About this task. Only the closing stretch of the material belongs in the answer: the line containing "Paiement sécurisé (306, 444)" and every line after it, copied exactly.
"""
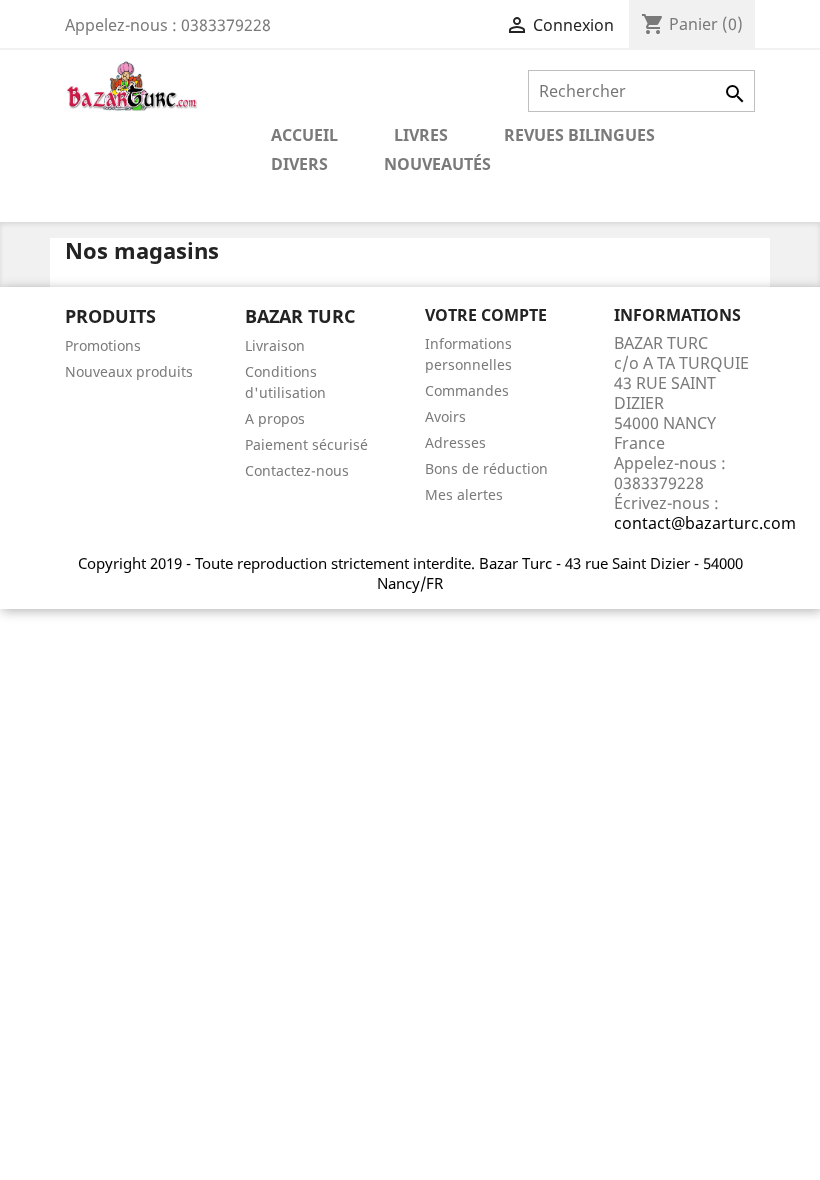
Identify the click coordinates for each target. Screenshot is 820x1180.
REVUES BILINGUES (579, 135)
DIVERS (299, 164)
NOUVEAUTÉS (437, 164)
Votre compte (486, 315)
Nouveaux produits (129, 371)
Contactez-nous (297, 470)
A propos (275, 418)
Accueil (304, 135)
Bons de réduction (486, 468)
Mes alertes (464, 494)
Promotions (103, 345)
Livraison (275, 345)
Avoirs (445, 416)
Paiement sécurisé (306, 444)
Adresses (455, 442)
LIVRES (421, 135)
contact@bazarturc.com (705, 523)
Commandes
"""
Exercise result.
Paiement sécurisé (306, 444)
Adresses (455, 442)
LIVRES (421, 135)
contact@bazarturc.com (705, 523)
Commandes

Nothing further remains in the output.